Mrs. Allison spent the next morning lovingly washing her baking dishes, although in his innocence Charley Walpole had neglected to notice the chip in the edge of one; she decided, wastefully, to use some of the red eating apples in a pie for dinner, and, while the pie was in the oven and Mr. Allison was down getting the mail, she sat out on the little lawn the Allisons had made at the top of the hill, and watched the changing lights on the lake, alternating gray and blue as clouds moved quickly across the sun.
Mr. Allison came back a little out of sorts; it always irritated him to walk the mile to the mailbox on the state road and come back with nothing, even though he assumed that the walk was good for his health. This morning there was nothing but a circular from a New York department store, and their New York paper, which arrived erratically by mail from one to four days later than it should, so that some days the Allisons might have three papers and frequently none. Mrs. Allison, although she shared with her husband the annoyance of not having mail when they so anticipated it, pored affectionately over the department store circular, and made a mental note to drop in at the store when she finally went back to New York, and check on the sale of wool blankets; it was hard to find good ones in pretty colors nowadays. She debated saving the circular to remind herself, but after thinking about getting up and getting into the cottage to put it away safely somewhere, she dropped it into the grass beside her chair and lay back, her eyes half closed.

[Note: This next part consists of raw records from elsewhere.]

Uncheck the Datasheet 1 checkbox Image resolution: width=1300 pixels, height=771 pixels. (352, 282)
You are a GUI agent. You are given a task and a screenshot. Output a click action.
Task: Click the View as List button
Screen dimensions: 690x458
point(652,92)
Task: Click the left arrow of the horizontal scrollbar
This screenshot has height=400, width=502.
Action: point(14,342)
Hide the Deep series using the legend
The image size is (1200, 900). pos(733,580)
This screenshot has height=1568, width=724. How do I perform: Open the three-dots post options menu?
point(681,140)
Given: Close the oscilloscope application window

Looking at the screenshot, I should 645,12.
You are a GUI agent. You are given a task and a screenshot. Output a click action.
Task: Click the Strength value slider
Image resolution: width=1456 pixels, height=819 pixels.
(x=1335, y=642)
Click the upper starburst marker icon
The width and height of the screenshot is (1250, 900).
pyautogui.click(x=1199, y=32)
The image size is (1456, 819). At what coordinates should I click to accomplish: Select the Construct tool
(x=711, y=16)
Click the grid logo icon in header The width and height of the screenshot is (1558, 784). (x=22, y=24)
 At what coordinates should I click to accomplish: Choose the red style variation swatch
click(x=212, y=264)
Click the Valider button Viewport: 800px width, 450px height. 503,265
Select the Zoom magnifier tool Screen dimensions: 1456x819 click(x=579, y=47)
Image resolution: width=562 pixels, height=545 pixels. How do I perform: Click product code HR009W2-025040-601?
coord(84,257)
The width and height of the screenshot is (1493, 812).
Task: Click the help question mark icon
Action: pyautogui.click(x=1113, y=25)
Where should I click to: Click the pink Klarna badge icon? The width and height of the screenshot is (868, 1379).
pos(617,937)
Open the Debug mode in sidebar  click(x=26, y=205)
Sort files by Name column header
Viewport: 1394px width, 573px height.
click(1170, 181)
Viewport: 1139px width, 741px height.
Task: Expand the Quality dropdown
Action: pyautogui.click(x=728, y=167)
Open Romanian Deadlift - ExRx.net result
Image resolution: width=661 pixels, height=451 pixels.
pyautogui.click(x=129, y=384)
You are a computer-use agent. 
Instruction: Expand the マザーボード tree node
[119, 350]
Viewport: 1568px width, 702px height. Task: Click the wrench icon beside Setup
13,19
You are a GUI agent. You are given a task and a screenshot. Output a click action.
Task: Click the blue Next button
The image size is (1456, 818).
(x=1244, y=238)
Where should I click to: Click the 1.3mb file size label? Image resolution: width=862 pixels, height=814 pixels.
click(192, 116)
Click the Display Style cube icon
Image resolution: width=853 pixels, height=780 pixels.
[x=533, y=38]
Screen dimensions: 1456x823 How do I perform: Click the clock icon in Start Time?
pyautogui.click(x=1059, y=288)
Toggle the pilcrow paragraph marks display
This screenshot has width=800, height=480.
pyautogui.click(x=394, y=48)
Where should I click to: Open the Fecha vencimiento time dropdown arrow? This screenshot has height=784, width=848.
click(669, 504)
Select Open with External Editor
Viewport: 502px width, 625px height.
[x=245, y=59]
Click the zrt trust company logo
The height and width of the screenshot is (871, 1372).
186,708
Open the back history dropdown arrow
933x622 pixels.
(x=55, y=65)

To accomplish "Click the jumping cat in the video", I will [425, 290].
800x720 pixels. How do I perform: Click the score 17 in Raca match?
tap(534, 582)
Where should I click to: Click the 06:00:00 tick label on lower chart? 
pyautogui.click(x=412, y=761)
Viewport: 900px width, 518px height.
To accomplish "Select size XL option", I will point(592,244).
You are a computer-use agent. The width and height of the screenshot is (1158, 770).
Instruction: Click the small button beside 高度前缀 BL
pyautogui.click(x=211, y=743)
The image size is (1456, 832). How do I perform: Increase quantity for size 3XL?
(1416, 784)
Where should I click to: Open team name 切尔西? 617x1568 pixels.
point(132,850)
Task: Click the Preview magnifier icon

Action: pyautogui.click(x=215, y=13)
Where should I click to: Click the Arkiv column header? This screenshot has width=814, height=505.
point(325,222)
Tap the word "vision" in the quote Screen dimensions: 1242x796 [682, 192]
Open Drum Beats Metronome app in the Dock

“Looks like we might have some rain,” Mr. Allison said, squinting at the sky.
“Good for the crops,” Mrs. Allison said laconically, and they both laughed.
The kerosene man came the next morning while Mr. Allison was down getting the mail; they were getting low on kerosene and Mrs.
Allison greeted the man warmly; he sold kerosene and ice, and, during the summer, hauled garbage away for the summer people.